Our neighbors from across the way will soon be marrying off their son. She has eleven siblings. She told me that before they could even start making a list of friends she wanted at the wedding, there were at least 450 family members she was obliged to invite. Take that in for a moment – her siblings, their children, their children’s children. That’s a lot of people.

Now consider the cost to a family that receives an average five wedding invitations in the course of a given year. The financial newspaper “Globes” estimated that more than a third of Israelis will spend between 1,000-3,000 shekels annually for the pleasure of their invitations. For many, that is an economic burden they’d prefer not to carry. That is why some people prefer attending celebrations without their spouses.

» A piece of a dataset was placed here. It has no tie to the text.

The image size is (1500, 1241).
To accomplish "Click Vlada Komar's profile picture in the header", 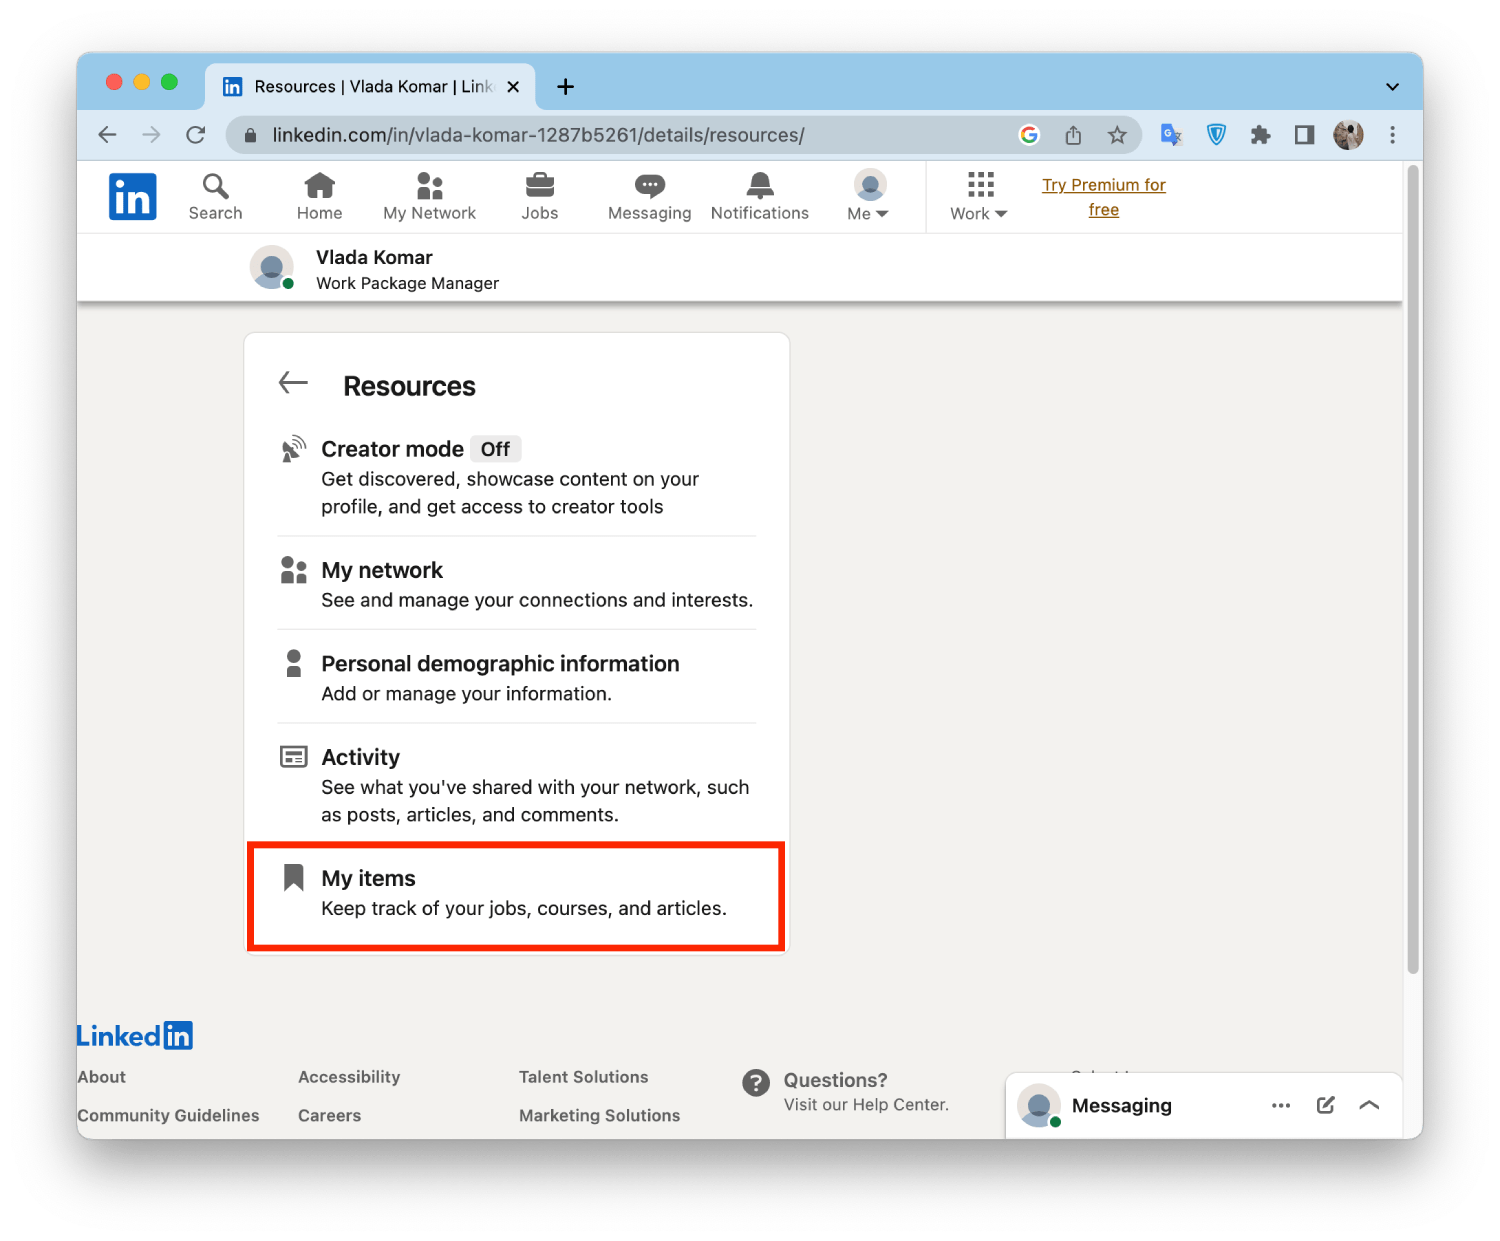I will tap(272, 267).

Some people refuse invitations but will turn up for the chuppah. Yet it is difficult to turn down a wedding invitation. It’s just not what people do. As one article on the subject succinctly put it, “Stop at the bank on the way to the wedding.”

Gifts, the like of which we used to give when I was a boy, are things of the past. Oftentimes, the degree of familial closeness will determine the size of gifts. Family members tend to give more. So, how much should one fork out before they’ve hit the smorgasbord?

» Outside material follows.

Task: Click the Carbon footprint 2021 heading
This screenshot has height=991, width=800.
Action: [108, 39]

I turned to KamaKesef (how much money), a website calculator that offers suggestions as to how much money one should give at any given celebration. I was shocked. Had I attended the wedding alone, I should have given 400 shekels. Having attended with Keren, I should have given 700. Were I a pensioner, that amount drops by only 50 shekels. Not having been at many weddings over the last few years has cast me as a guest who isn’t exactly in the loop. Multiply that 700 by five, and one would need to spend upwards of $1,000 a year at celebrations.

Are there ways to limit costs? Some prefer to forego the smorgasbord and flower arrangements; others to have recorded, rather than live music. Some will hire fewer staff or borrow a wedding dress. Some will have a large list of invitees but only invite family to the meal.

I mention all this because as we settle in to 2023 the economic reality we were once used to has become an anachronism. The cost of living has sharply increased in Israel. Our family’s weekly shopping list has changed little by way of content over the last two years. What has dramatically shifted skywards is the cost of our purchases. What used to cost us a hundred American dollars is now edging closer to over 50% more. The cost of everything, let alone smachot (celebrations), has risen and shows little sign of becoming more manageable for the simple man-on-thestreet.

Back in April 1985, I felt pride in having limited the total cost of our wedding to approximately $1,000. I told my father so. He gave me a bemused look and placed his hand on my shoulder.

“Yes, you’ve done well, but you didn’t take into account the expense of flying the family out from Australia,” he gently reminded me.

It’s mindboggling. The actual cost of our wedding would cover four and a half weddings we’d attend as guests in an average year.

Mazal tov.

Rafi Sackville, formerly of Cedarhurst, teaches in Ort Maalot in Western Galil.